**WHAT YOU WILL DO:** What you need to produce from the material below is an exact transcription of the lines from the one with "Task: Open the Learn HTML sidebar link" through the one with "Image resolution: width=1366", both included, and no other line.

**AVAILABLE DATA:**
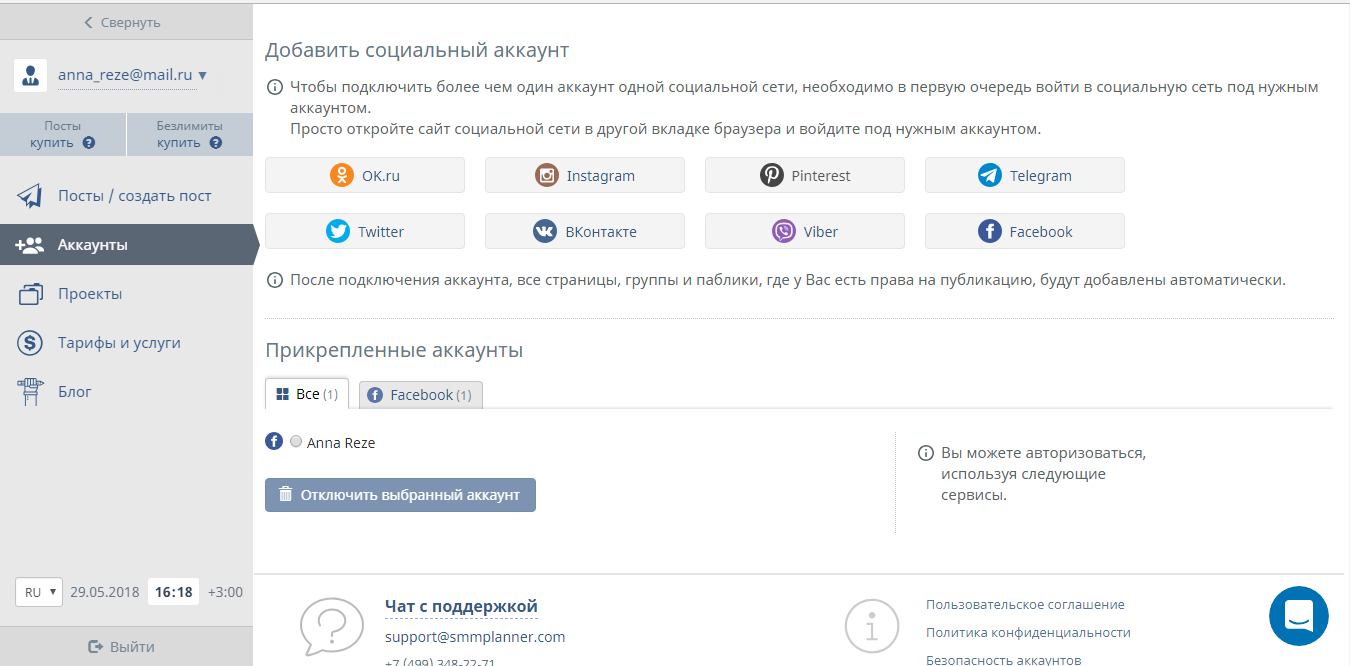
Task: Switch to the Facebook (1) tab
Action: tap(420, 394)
* * *
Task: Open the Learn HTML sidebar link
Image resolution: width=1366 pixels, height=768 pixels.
==
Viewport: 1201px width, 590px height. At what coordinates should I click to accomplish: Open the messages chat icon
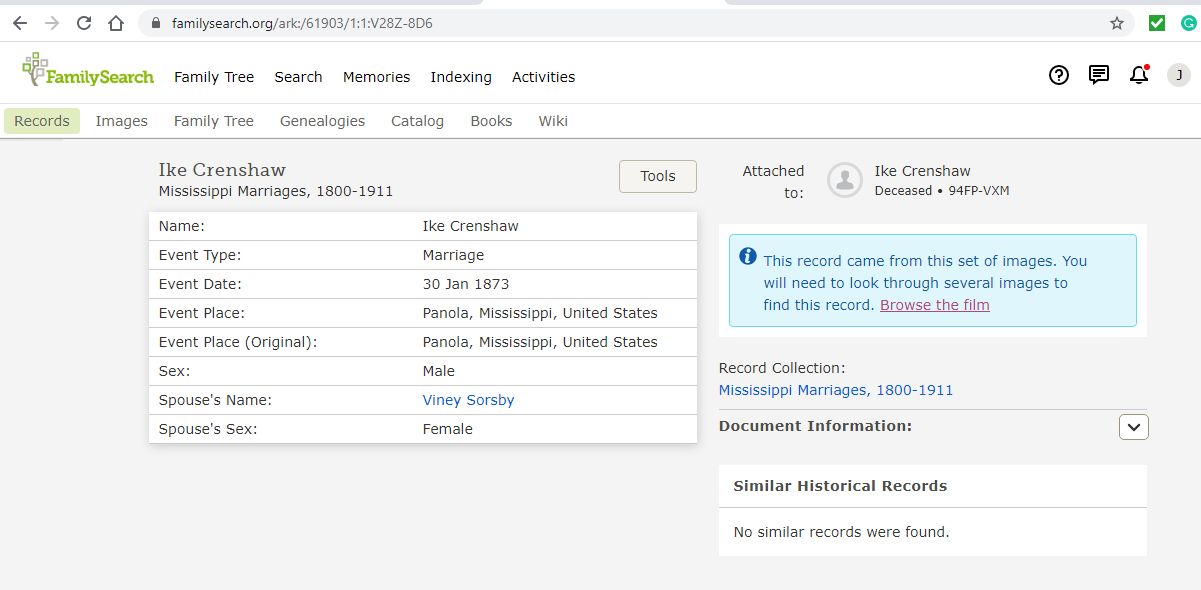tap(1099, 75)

**RESULT OF THIS TASK:**
Task: Open the Learn HTML sidebar link
Image resolution: width=1366 pixels, height=768 pixels.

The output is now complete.